Il tue son père avec une hache

Nous sommes à Kariat Ben Aouda, commune Beni Malek, cercle Souk Arbaâ El Gharb, province de Kenitra. Tout droit, Hamid marchait rapidement. Il ne tournait ni à gauche ni à droite. Plusieurs habitants du Kariat l’ont croisé sur leur chemin, mais personne ne lui a prêté attention.
Ils savaient tous qu’il ne venait dans la région que de temps en temps, non pour rendre visite à son père, qui vivait seul après avoir répudié sa femme, il y a belle lurette, mais pour lui rendre la vie amère. Pourquoi ? Hamid l’accusait de lui avoir gâché sa vie.
Né en 1987, Hamid est le premier enfant du couple. Il vivait en harmonie. Toutefois, quelques semaines après la naissance de Hamid, les prises de bec entre son père et sa mère ont commencé à s’éclater quotidiennement au point que leur vie en commun sous le même toit est devenue presque impossible.
Chacun ne supportait plus l’autre. Les membres de leurs familles et leurs voisins intervenaient à chaque fois pour régler les litiges du couple. Ils leur demandaient de tenter de vivre dans l’harmonie pour le bien-être de leur unique enfant.
Seulement, leur relation se détériorait au fil du temps au point qu’ils ont fini par divorcer. L’épouse a pris son petit enfant, Hamid, et a rejoint sa famille à Salé. Alors que le père est resté chez lui au Kariat. Sans recevoir le moindre sou de la pension alimentaire que la justice a consacré à l’enfant, la mère de Hamid, qui se débrouillait pour gagner dignement sa vie, n’a pu satisfaire ses besoins.
La solution ? Elle a emmené son enfant jusqu’au Kariat Ben Aouda pour le mettre entre les mains de son père. Ce dernier l’a pris en charge. Seulement, il n’a pas pu veiller sur lui. Et il l’a rendu à la mère. Hamid, qui n’a pas été inscrit dans une école et ni initié à un métier, s’est enfoncé, jour après jour, dans le gouffre de la délinquance. Il a appris à se soûler et à se droguer. Pour satisfaire son besoin quotidien, il avait besoin de beaucoup d’argent. Pour cela, il s’adonne aux activités illicites comme les agressions. Et parfois, il prenait l’autocar pour aller chez son père. Avec cruauté, il lui demandait de l’argent pour se soûler et se droguer. Obligé, le père lui versait une petite somme avant de rejoindre sa mère à Salé.
«Tu pars à Salé chez ta mère ?», lui a demandé le fkih du Kariat Ben Aouda qui l’a croisé au chemin au moment où il courait sans tourner la tête.
«Non, non, mon père est très malade», lui a-t-il répondu tout en continuant son chemin.
Sans lui demander plus d’explication, le fkih a emprunté le chemin à destination de la maison du père de Hamid.
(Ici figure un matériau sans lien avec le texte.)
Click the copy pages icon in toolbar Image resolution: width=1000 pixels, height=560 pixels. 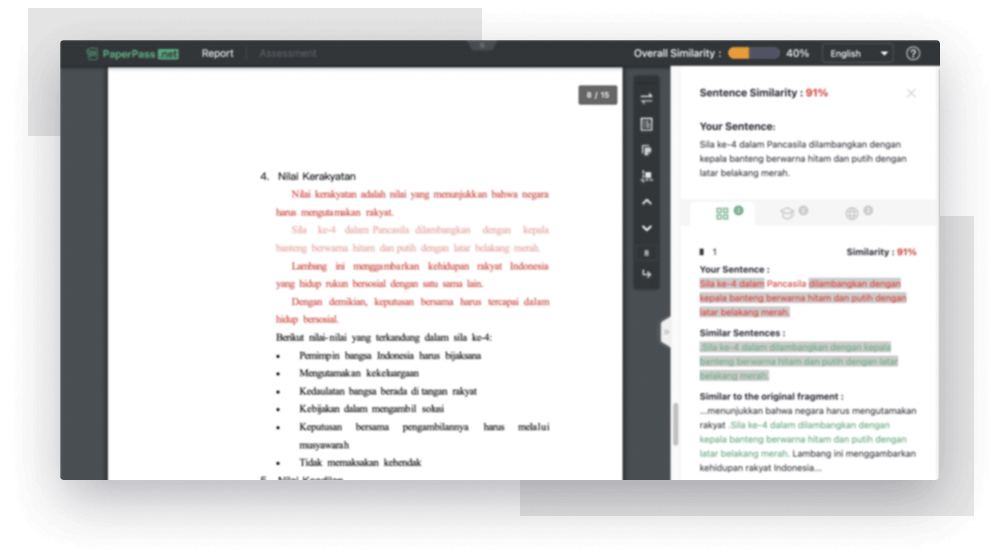coord(646,150)
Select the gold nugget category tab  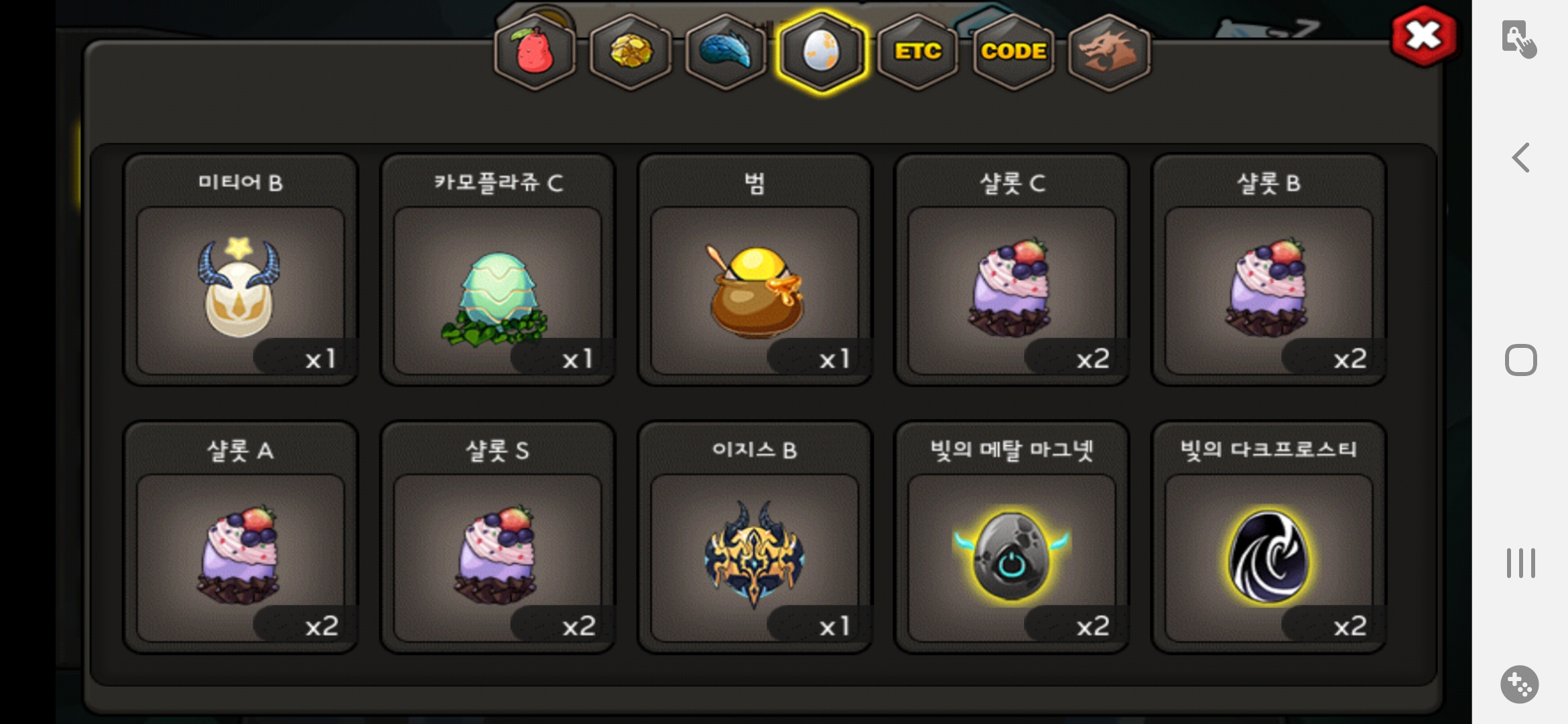pyautogui.click(x=631, y=51)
Quand il y est arrivé, il a frappé à la porte. Personne ne lui a ouvert. Il l’a poussée et y est rentré tout en appelant le père de Hamid. Ce dernier ne répondait pas. Il a avancé à l’intérieur jusqu’à sa chambre à coucher. Là, il s’est cloué sur place. Horrible. Le père de Hamid est corps sans âme, gisant dans une mare de sang, avec la tête fracassée. Qu’est-ce qui lui est arrivé ? Qui lui a fracassé la tête ? Le fkih a appelé les voisins du douar qui ont alerté les gendarmes. Ces derniers se sont dépêchés sur les lieux. Une enquête a été diligentée. Tout le monde au Kariat lui a affirmé que son fils, Hamid, vient de sortir de chez lui après avoir passé quelques jours chez lui. Est-il son meurtrier ?
«Oui…», a répondu Hamid quand il a été arrêté sur à la route en train d’attendre un autocar pour aller à Salé.
Il lui a fracassé la tête avec une hache. Pourquoi ? «C’est lui la cause de mon échec dans ma vie», a-t-il répondu aux enquêteurs avant d’être traduit devant la justice à Kenitra. Il lui reprochait de l’avoir abandonné.